→ Source passage:
○ ○ ○ ○ ○
Canadian public employees may be banned from wearing religious clothing under a “secularism law” being proposed in Quebec.
Plans to forbid public employees from wearing religious symbols, including a Jewish kippah or a hijab, were announced by the centre-Right Coalition Avenir Quebec (CAQ) after they swept to victory in provincial elections.
Restrictions would be placed on all religious symbols, including a kippah skull cap or a hijab, and would apply to judges, prosecutors, police officers, prison guards and school teachers in the French-speaking province.
The policy was announced by François Legault, leader of the CAQ, which took power in Quebec on Monday after defeating the ruling Liberal Party.
Most Quebecers “would like to have a framework where people in an authority position must not wear a religious sign,” Mr Legault told reporters at his first post-election news conference on Tuesday.
If employees refuse to comply with the law, they will be forced to take an office job with a minimal public contact or quit.
On Wednesday, Justin Trudeau, Canada’s prime minister, from the Liberal Party, urged Mr Legault to reconsider his proposed ban.
○ ○ ○ ○ ○
→ Data below:
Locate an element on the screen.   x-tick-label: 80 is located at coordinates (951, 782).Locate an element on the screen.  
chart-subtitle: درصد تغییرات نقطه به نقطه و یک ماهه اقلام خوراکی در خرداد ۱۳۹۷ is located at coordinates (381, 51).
○ ○ ○ ○ ○
→ Tasks:
1. In the Quebec secularism article, what will happen to public employees who refuse to comply with the law?
2. Render this sentence from the Quebec secularism article in Spanish: "On Wednesday, Justin Trudeau, Canada’s prime minister, from the Liberal Party, urged Mr Legault to reconsider his proposed ban."
The material has no connection to the Quebec secularism article.

→ Results by task:
1. They will be forced to take an office job with minimal public contact or quit.

2. El miércoles, Justin Trudeau, primer ministro de Canadá, del Partido Liberal, instó al Sr. Legault a reconsiderar la prohibición que propuso.